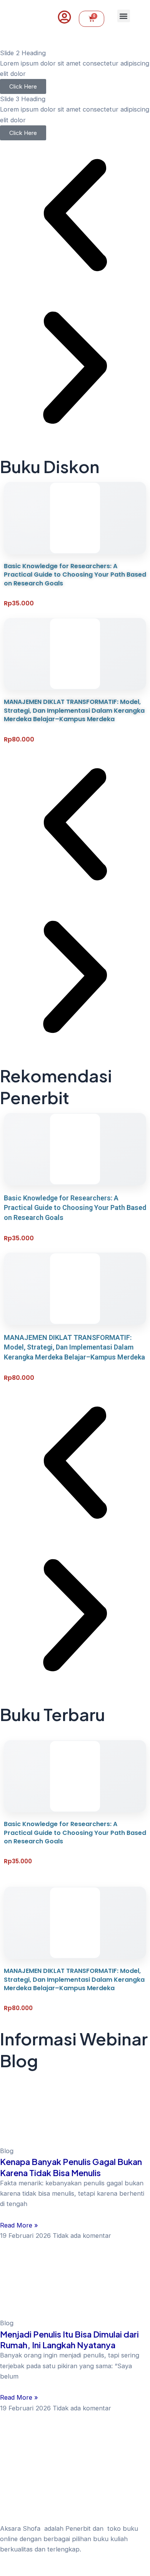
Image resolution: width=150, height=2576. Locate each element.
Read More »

--

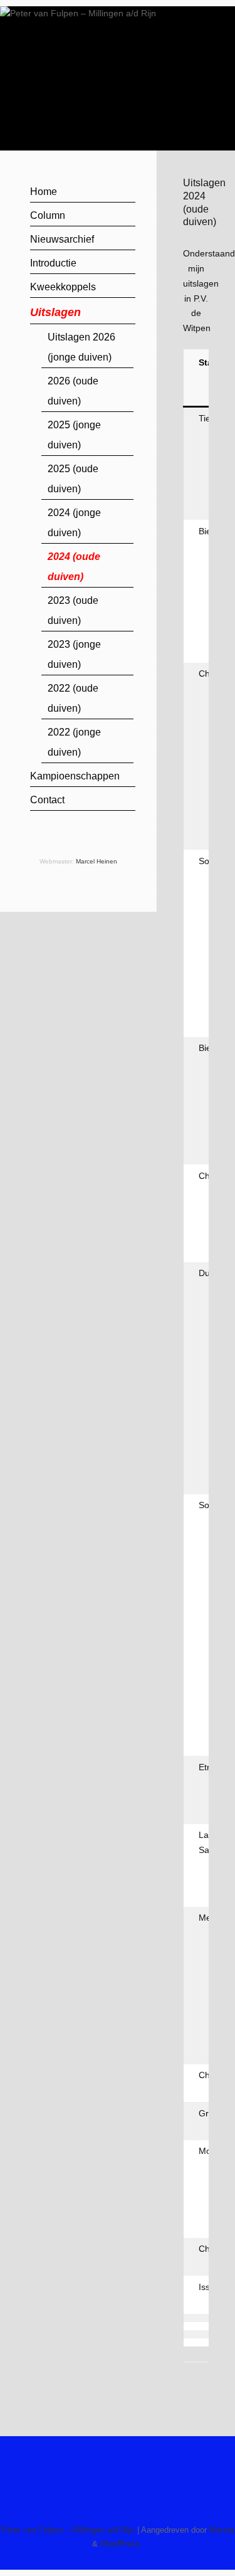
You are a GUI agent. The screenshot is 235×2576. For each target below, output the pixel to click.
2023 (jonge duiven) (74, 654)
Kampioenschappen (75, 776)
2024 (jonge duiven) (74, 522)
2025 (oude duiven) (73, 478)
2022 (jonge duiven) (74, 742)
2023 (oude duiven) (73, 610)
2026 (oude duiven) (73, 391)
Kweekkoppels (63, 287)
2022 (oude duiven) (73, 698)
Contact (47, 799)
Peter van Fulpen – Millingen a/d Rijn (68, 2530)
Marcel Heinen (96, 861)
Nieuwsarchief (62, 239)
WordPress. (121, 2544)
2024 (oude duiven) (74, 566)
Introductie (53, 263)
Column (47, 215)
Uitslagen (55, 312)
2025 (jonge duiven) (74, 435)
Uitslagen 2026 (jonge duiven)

DESCRIPTION OF THE TASK: Please copy the lines in the records above between the one holding "2024 (oude duiven) (74, 566)" and the one holding "Uitslagen 2026 (jonge duiven)", inclusive, exactly and with no other line.

ANSWER BELOW:
2024 (oude duiven) (74, 566)
Introductie (53, 263)
Column (47, 215)
Uitslagen (55, 312)
2025 (jonge duiven) (74, 435)
Uitslagen 2026 (jonge duiven)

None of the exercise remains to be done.